In the data below, find the line containing "At what coordinates"; transcribe it and each line after it exactly, through the last, skipping pictures.

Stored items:
______________________________

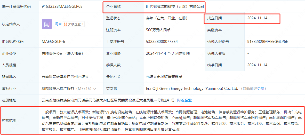Screen dimensions: 305x135
Task: Click the 企业类型 value 有限责任公司
Action: (x=62, y=53)
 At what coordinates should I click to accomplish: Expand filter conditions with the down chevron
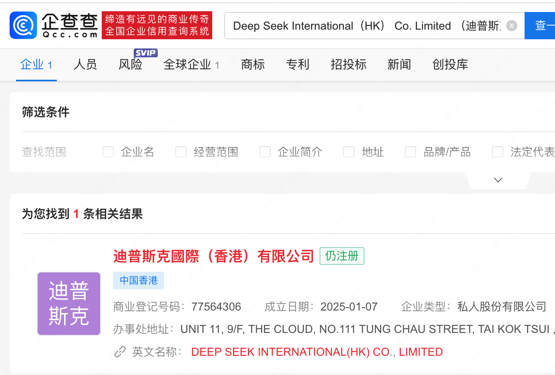pos(498,180)
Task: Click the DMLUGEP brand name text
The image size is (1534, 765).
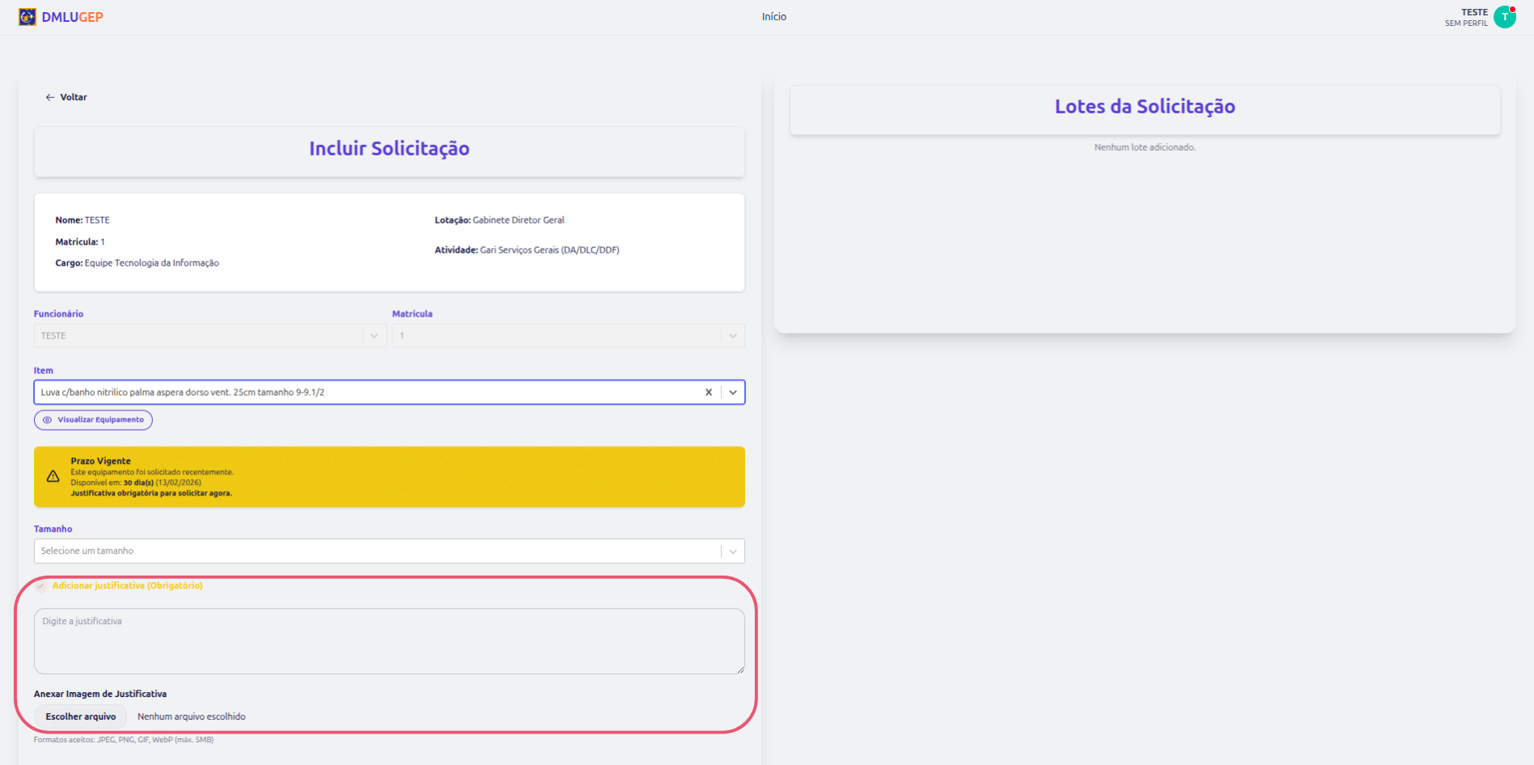Action: click(73, 17)
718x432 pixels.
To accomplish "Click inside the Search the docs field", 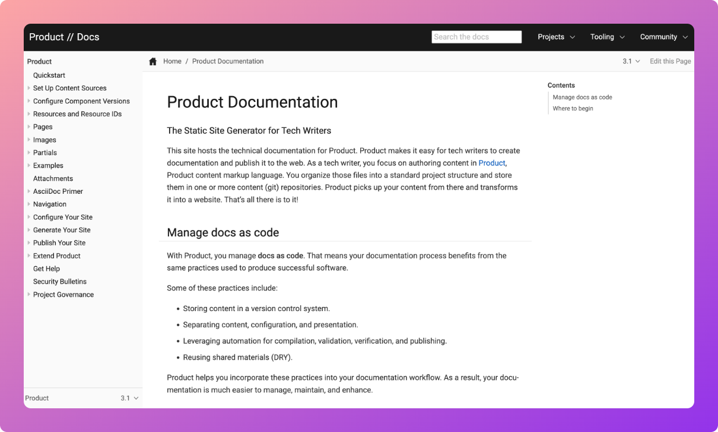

______________________________

*Solved exercise:*
 At what coordinates should I click to accomplish: Expand filter conditions with the down chevron
pos(498,180)
Task: Click the DMLUGEP brand name text
The image size is (1534, 765).
Action: click(73, 17)
718x432 pixels.
To accomplish "Click inside the Search the docs field", 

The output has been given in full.